A sample index entry.
Each phone has a scan of the circuit board that is annotated to call out the position and function of all the components. This helps with the repair process.
A detail of the schematic for the Nokia N95’s RF section.
The same publisher of these schematics also offers a wide library of schematics, including those for Samsung, Sony Ericsson, Motorola, and Chinese-local “copycat” phones (like the iPhone clone in the lower left hand corner).
It’s hard to say if these manuals are legitimate (in the sense that Nokia deliberately released the schematics for use as a repair guide), or if they were stolen and republished as a “repair guide”. I doubt, however, that they were reverse-engineered out of the phone, because the schematics contain references to codenames and lingo that would not be embedded directly in the circuitboard. A bit of searching around on Google reveals that these manuals are available for downloads in bits and pieces on various websites, but they all seem to derive from a Chinese origin, and not from Nokia directly.
When I give talks about Open Hardware, I emphasize that it’s fundamentally impossible to keep hardware closed, because the source is the same as the product.
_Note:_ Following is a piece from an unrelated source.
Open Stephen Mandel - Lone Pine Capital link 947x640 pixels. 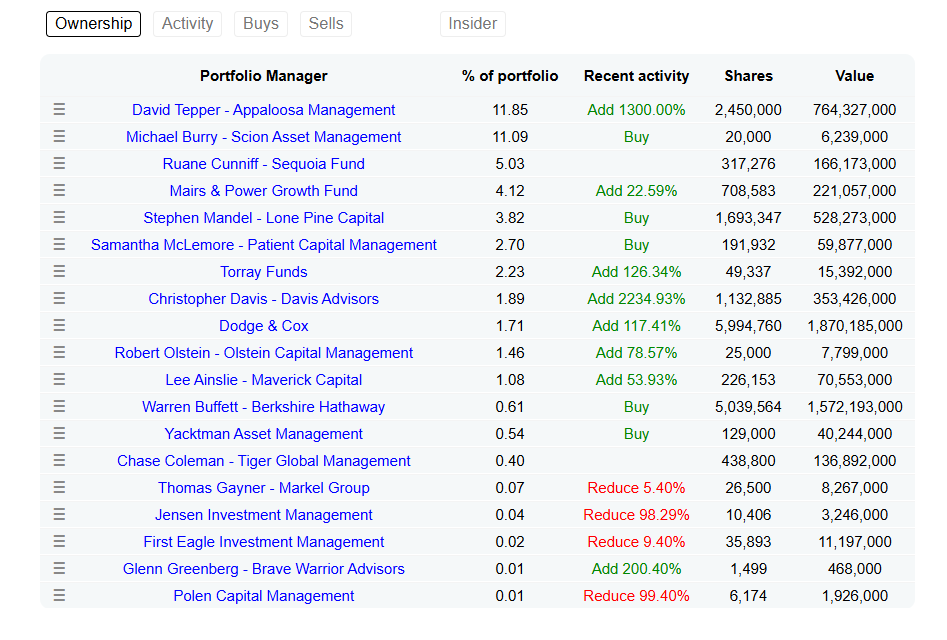click(263, 218)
Schematics can be derived out of a circuit board layout — a completely legitimate activity under US law. There are shops in China that will pull out a netlist in a couple days for under $1k, and services in the US that will take a bit longer and cost you a lot more. Significantly, there is a whole lot more that goes into building hardware than a mere schematic design: it takes me days to capture a schematic, but it takes me months to get it into mass production. Thus, I believe that publishing a schematic makes the product more serviceable and more useful, yet has little negative effect on your competitiveness in the marketplace. This is a key difference between software and hardware, as the time between writing software and publishing it to “production” can be as short as a few seconds for web-based services.
From my personal perspective, having the schematics is handy for a number of purposes. Aside from satisfying a general curiosity about the phone’s structure, it’s interesting to see the details on how certain sub-circuits are implemented. For example, when I learned electronics at MIT, they never directly taught me how to do EMI mitigation, or ESD protection. While I know the theory behind it, the implementation is trade-craft know how; these are subjects where experience trumps knowledge. Therefore, seeing Nokia’s take on it expands my understanding of the subject.
The schematics are also very useful because of Nokia’s buying power. Picking the cheapest part for a mass-produced hardware design is a tricky exercise; when you leave the realm of buying a few hundred or thousand pieces at a time and move into really high volumes, often times the price of the part has less to do with its design features and more to do with its physical dimensions and who is buying a lot of it. If someone like Nokia is buying millions of a certain part a year, the supply of this part is very stable, lead times are shorter (usually), and the price goes down. So, if you’re a small company and you want to build something cheap, you want to pick parts out of the Nokia supply chain because you indirectly enjoy the benefits of Nokia’s buying power. Thus, these schematics are a good starting point for sourcing cheap parts for production.
Update: got the books for Sony-Ericsson, Motorola, and MediaTek-chipset phones. Found only one Samsung book and it was very out of date. From my observations, the books left on display in these small shops are remainders — typically a little older, perhaps a little less popular. I had to scour the market to find a few of the more recent books, which probably means they are out there but I just don’t know the right person yet. Interestingly, the MediaTek-chipset series of books included some “how-to” manuals on using the chipset to build your own phone. This may be part of the “open” repository of hardware knowledge I previously mentioned in my post about the Shanzhai phone-copiers-turned-innovators.